Thursday 23 February 2017
The setting of the gallery could not be more splendid: the old Duke of York’s Barracks in the Kings Road provides huge cool spaces, with pale wooden floors and white walls. Linda and I arrived through the strong winds of storm Doris and were pleased to visit the modern and elegant facilities in the basement before moving on to the art.
Down in the basement was a room with prints for sale, mostly priced at £95.00, though one, ‘The Last Marilyn’ by someone calling him or herself ‘Pure Evil’ was £2000.00.
The main exhibition on the two upper floors is called 'Painters' Painters' and displays the work of 9 youngish artists. The first one was Dexter Dalwood, whose pictures were somewhat linked to celebrity: Kurt Cobain's Greenhouse and Brian Jones' Swimming Pool for example.
Then there was a room with large bright pictures of women shopping and having cups of coffee, and then we moved on to a room with rather strange collage-esque pictures: angels, bears on bicycles, strings of beads or possibly chromosomes.
At this stage, we felt that there could have been more helpful signage, perhaps explaining what the artists thought they were doing, though of course we could (and perhaps should) have purchased the Exhibition guide. We were, for instance, baffled by a picture called Mingus in Mexico, with no sign of the great Charlie that we could detect.
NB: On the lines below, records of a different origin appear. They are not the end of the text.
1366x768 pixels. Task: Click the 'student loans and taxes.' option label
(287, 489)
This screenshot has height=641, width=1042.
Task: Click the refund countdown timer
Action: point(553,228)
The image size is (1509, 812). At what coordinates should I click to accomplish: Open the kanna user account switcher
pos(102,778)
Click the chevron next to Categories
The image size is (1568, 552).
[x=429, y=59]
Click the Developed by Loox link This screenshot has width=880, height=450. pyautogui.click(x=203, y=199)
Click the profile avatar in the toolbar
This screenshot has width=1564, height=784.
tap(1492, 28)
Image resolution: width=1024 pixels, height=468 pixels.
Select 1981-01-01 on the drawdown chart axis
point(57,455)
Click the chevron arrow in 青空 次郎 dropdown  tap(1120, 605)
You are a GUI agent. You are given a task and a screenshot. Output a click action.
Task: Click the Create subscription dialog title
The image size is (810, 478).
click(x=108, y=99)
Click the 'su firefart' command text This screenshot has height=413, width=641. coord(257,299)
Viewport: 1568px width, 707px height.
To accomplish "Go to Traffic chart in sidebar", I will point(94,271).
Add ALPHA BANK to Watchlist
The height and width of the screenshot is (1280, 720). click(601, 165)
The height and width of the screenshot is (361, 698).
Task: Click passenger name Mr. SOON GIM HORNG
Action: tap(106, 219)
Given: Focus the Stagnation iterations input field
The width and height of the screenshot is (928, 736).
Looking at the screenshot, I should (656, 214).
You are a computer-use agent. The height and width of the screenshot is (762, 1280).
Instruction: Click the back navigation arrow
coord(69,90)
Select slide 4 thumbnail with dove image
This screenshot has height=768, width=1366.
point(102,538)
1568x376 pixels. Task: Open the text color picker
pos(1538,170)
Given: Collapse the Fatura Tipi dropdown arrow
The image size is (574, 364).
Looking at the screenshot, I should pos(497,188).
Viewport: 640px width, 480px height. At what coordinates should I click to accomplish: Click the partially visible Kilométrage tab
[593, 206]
In room 6, we saw the work of Raffi Kalenderian; I particularly liked his Zebras, but there were also several pictures of people and places, which you can see here.
The next artist was Richard Aldrich, whose semi-blank canvases left me feeling very old-fogey-ish indeed. The one with the pot plant was called Past, Present and Future and, again, you can see some more of his work here.Bjarne Melgaard had a number of large, lurid paintings, including Death of a Hooker; this was not a title or indeed a work which I found appealing.
And then we came to the room which had Ansel Krut's works in it. We kind-of understood Shattered Man, but I have to admit to being baffled by Napoleon on Elba. I am assuming that that is the title of the paint tins work, but the signage was so discreet as to leave one uncertain as to which picture was which.
We certainly enjoyed his picture of mussels, though they looked rather like pieces of watermelon with eyes added.
Then there was a room of Francis Bacon-y pictures, apparently unlabelled, but actually by Ryan Mosley.
On the whole, this seemed to us to be an exhibition of painters developing their art by looking back to other artists, whether cubists or surrealists or abstract expressionists or whatever.
By the way, there is a vast shop full of remarkable things.